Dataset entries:

---*---

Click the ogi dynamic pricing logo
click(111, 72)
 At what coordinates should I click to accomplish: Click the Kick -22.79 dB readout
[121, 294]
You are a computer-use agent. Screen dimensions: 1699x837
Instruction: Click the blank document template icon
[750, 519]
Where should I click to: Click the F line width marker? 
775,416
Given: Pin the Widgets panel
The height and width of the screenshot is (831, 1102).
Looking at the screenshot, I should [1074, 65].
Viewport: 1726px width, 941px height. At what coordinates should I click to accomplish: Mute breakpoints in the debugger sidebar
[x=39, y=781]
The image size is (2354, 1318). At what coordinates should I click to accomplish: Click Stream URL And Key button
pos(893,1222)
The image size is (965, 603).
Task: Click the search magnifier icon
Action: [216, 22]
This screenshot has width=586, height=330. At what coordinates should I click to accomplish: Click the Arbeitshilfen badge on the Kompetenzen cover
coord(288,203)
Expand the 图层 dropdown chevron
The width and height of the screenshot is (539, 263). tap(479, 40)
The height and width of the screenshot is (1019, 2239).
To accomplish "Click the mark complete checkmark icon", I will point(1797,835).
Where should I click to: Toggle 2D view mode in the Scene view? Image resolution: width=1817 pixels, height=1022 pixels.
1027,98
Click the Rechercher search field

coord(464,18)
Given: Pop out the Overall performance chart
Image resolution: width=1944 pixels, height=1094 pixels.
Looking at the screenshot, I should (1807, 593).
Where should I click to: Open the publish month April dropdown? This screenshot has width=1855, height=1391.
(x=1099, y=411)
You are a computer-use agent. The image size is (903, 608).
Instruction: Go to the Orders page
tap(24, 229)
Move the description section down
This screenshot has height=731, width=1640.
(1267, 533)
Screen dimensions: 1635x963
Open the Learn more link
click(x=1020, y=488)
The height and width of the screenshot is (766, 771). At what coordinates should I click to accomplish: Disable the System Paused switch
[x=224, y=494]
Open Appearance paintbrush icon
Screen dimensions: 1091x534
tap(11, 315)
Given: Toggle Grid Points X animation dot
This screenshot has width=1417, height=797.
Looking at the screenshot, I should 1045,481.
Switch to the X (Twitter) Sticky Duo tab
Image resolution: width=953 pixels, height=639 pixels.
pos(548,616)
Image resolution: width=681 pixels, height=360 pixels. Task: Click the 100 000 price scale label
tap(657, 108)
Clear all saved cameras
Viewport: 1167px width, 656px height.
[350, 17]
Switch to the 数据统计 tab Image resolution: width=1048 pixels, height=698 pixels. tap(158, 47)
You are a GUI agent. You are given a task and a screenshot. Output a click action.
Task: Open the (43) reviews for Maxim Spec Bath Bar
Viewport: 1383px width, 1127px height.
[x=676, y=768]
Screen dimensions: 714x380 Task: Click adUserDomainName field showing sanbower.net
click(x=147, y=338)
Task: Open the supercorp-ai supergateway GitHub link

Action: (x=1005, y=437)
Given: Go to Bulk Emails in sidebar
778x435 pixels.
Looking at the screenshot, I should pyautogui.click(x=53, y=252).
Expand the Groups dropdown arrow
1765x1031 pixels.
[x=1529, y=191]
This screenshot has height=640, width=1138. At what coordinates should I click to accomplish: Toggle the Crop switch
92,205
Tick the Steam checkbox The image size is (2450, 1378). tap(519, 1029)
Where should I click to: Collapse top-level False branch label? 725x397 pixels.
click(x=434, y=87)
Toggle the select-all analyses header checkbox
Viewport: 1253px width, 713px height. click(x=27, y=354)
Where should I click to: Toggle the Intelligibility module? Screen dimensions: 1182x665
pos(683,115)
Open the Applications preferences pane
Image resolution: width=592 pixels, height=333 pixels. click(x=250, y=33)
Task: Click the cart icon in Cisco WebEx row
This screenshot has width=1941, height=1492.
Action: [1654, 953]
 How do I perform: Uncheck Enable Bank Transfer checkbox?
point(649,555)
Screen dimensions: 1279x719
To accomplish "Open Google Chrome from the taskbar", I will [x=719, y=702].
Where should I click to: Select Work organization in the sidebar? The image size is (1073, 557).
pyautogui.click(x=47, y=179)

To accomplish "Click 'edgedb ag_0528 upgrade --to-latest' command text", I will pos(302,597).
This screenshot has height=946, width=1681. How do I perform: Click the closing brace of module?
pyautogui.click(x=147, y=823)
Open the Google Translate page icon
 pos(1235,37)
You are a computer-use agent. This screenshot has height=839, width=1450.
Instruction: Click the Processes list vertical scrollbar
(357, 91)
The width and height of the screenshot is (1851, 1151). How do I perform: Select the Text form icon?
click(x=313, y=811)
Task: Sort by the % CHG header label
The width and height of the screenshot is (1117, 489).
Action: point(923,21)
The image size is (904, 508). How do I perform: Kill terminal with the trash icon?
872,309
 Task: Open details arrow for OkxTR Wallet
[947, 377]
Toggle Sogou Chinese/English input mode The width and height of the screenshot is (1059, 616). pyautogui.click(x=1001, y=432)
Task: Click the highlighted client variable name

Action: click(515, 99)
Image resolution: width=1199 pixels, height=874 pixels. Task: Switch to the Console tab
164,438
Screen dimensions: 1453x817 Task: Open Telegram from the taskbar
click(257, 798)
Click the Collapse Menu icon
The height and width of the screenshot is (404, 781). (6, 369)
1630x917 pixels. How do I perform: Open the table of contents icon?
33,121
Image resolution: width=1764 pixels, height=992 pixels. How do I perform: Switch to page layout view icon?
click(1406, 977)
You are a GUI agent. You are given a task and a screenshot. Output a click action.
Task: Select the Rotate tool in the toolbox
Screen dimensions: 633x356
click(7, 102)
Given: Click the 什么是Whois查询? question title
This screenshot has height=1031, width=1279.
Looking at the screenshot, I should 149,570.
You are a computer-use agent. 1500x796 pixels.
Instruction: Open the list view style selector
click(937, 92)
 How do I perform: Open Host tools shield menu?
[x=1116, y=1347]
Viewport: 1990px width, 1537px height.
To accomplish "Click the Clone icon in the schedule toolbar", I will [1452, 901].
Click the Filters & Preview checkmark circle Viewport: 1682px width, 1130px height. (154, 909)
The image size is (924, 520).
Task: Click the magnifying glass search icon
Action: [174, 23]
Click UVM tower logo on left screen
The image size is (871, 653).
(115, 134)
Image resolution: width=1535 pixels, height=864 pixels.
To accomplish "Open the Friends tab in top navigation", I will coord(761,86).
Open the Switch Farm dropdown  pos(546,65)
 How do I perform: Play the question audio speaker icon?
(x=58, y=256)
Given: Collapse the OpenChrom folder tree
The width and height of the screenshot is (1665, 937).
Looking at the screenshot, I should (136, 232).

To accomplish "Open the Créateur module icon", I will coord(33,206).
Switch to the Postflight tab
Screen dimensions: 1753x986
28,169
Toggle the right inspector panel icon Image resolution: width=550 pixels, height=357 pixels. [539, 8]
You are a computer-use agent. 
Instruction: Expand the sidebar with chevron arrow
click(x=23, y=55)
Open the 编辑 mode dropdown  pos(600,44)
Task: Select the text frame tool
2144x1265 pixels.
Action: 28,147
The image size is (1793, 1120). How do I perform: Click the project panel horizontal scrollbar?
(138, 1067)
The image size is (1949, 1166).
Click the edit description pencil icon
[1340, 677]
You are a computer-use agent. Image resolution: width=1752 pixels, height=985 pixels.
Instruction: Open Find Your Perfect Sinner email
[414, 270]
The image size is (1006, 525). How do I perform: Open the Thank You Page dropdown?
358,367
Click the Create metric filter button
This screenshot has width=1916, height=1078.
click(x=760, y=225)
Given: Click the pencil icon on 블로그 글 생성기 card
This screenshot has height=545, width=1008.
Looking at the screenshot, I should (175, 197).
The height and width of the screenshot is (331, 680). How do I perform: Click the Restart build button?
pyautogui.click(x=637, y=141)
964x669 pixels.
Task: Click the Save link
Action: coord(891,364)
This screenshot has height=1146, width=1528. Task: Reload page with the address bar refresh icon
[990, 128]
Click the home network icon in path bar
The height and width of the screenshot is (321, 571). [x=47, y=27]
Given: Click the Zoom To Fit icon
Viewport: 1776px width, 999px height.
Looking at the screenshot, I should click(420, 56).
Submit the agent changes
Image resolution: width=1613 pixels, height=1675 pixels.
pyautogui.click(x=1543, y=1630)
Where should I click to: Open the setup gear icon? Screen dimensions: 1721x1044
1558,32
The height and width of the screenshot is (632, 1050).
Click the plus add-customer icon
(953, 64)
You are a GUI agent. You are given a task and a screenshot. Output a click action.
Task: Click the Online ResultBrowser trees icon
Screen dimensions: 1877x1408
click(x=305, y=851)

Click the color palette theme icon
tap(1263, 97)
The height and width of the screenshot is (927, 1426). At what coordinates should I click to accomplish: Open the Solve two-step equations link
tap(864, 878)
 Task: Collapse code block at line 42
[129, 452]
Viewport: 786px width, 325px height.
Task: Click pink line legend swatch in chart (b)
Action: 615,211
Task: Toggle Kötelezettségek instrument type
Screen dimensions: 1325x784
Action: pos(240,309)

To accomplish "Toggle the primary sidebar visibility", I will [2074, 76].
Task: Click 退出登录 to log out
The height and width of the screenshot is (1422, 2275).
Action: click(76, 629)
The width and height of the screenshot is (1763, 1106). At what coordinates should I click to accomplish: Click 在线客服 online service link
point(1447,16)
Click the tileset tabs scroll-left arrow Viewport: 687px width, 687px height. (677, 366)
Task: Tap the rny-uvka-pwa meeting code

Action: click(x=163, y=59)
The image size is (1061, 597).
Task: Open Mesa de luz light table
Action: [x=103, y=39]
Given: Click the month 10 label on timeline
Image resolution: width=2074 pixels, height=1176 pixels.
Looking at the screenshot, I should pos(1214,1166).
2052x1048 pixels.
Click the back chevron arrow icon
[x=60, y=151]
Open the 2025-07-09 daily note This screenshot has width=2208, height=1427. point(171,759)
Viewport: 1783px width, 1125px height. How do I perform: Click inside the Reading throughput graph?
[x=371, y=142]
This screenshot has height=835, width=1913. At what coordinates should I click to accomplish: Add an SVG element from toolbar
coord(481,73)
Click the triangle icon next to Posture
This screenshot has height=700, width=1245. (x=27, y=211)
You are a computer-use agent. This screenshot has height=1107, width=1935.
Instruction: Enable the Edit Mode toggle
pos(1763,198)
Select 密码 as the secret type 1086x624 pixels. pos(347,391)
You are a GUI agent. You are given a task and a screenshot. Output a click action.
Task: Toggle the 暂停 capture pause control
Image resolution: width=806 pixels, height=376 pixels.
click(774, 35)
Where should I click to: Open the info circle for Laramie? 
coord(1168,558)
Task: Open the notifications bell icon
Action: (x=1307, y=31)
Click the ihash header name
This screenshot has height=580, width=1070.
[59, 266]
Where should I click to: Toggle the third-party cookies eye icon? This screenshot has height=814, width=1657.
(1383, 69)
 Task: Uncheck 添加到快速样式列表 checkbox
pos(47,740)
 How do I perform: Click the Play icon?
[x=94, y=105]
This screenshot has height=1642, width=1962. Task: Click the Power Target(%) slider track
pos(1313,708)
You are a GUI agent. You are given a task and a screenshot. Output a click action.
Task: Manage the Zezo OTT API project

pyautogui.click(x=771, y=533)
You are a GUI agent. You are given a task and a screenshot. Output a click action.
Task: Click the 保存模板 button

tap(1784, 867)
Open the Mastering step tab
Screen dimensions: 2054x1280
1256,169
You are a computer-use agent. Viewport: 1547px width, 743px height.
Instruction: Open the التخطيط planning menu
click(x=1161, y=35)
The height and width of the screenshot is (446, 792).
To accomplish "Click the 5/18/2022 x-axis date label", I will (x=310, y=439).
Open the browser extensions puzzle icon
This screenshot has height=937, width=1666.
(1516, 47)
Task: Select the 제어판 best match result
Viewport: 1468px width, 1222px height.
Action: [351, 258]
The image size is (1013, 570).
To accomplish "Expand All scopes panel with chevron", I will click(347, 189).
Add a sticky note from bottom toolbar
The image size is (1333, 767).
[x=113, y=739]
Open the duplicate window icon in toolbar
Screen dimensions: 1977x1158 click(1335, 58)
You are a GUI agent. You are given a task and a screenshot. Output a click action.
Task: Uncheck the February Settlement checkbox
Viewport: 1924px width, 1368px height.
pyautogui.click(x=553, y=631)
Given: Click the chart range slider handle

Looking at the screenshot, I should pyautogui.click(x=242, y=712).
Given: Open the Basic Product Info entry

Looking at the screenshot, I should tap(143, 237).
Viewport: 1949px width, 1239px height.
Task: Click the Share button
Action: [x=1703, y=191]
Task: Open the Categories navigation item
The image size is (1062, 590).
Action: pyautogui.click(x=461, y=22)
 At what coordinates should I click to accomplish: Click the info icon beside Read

---*---

- _REQUIRED WORK_
Only a number is wanted: how many lines above include "note"?

- _REPLY TO THE EXERCISE_
2